“它是靠人的内脏进食的?”我重新看了看那些受害者的死亡现场。
“不清楚,这周边也有几户异常素敏感体质的人家,但只有这一户遇害了,我只能大概摸出它的行动规律,我肯定它这段时间都会出现在这片区域里。”
他用力指了指地图上的一个画着红圈的区域。
夜,寂静无声。
......
一天后,傍晚。
我们把所有补给和弹药装备都装车了,后座空出了一个人休息的位置。
那些雷管被他安装在了发动机和车顶,可以说整辆车就是一个带着轮子的棺材。
在靛青色的天色中,我们发动了汽车,风蚀土林的阴影拉得很长,全部指向天山脚下盲区的方向,像整片大地都在朝那个方向缓慢倾斜。
害怕。
非要说的话,我有点,但更多的是某种兴奋,对于这个玩弄了如此多资深猎人的异常生物,我也想一睹真容,为此我们两人都准备了运动相机。
不管我们能不能活着出来,这里的一切都会被记录下来。
天色从靛青沉入深蓝,然后沉入纯黑。天山雪顶最后一丝微光熄灭了。戈壁在纯黑里铺展到天际线尽头,只有车灯照亮的前方一小片碎石和沙土在不断向后流动。
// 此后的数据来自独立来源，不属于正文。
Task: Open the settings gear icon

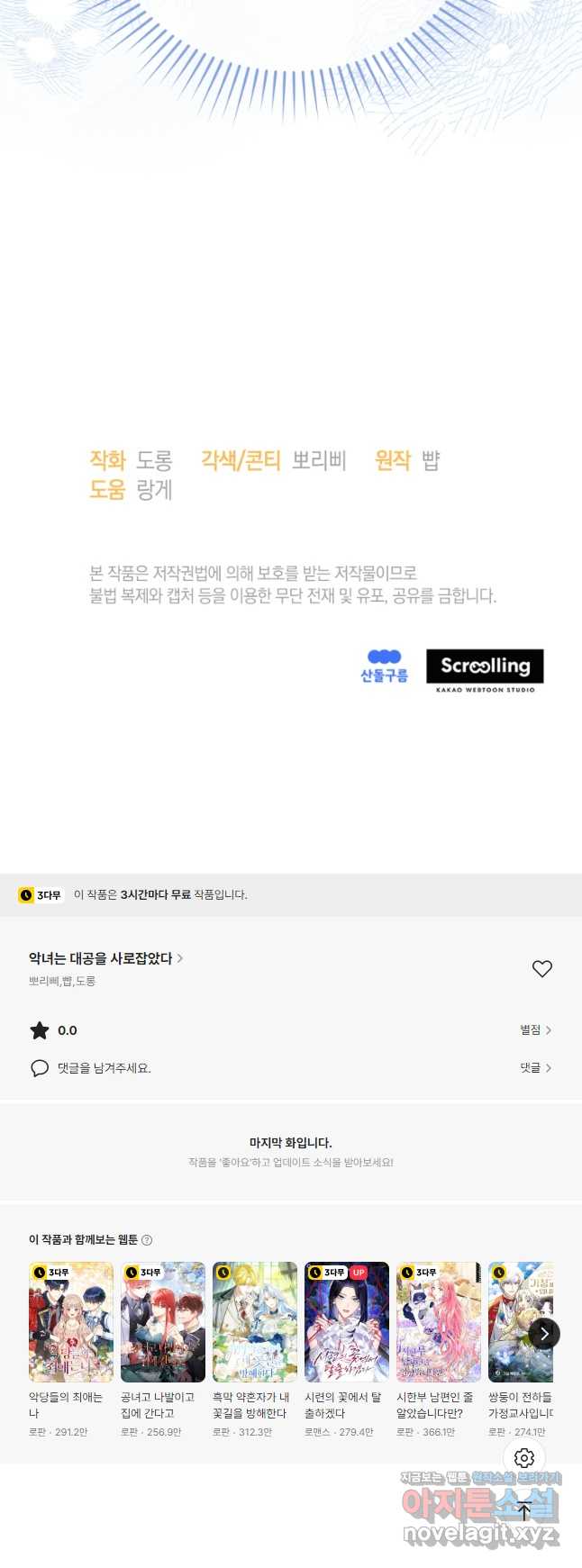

李斌把左手从窗框上收回来,搭在方向盘上,拇指在皮革套边缘摩挲了一下。铜钱在后视镜下轻轻晃动,红绳在仪表盘指示灯的微光里一闪一闪,像另一盏更远更低的警示灯。他把车速保持得很稳,引擎转速恒定。
我在一旁拿着异常监测仪关注附近两公里内的任何风吹草动。
我们的计划先是巡视,然后再有诱导布下陷阱围杀它。
在车辆微微的震动中,我率先打破了沉默,“我们杀了它之后,接下来你要干什么?”
“没想过。”等了大概三十多秒,他又说道:“等杀了它之后,我再告诉你。”
我大概理解他,他应该根本不想有以后,在我看来,他只会杀掉他之后一枪崩掉自己的脑袋。
这个叫李斌的男人很早之前就死了,现在至少一具被复仇驱使的躯体,保留了以前自己作为人时的一些特征。
罗布泊的夜晚十分凶险。
监测仪屏幕上的深蓝色等高线还没有任何变化,戈壁在纯黑里安静得像一片被冻结在某个瞬间的海底。
凶险的不是异常生物,是罗布泊本身。
车灯照亮的前方,碎石和沙土不断向后流动。但车灯照不到的地方,什么都有。
风蚀土林的残柱在纯黑里立着,被几十万年的风沙打磨成各种形状。
车灯扫过的时候,它们从黑暗中浮现一瞬,在戈壁深处沉默地目送一辆装满雷管的越野车驶过。
然后熄灭,重新沉入纯黑。
干河床的边缘没有任何警示,没有植被变化,没有颜色变化。
白天地表被太阳烤热,夜里温度骤降,盐碱壳在热胀冷缩中自己开裂,发出极细极轻极远的崩裂声。
那些声音从纯黑深处传过来,被引擎的低沉震动和碎石在车轮下的碾磨声压着,几乎听不见。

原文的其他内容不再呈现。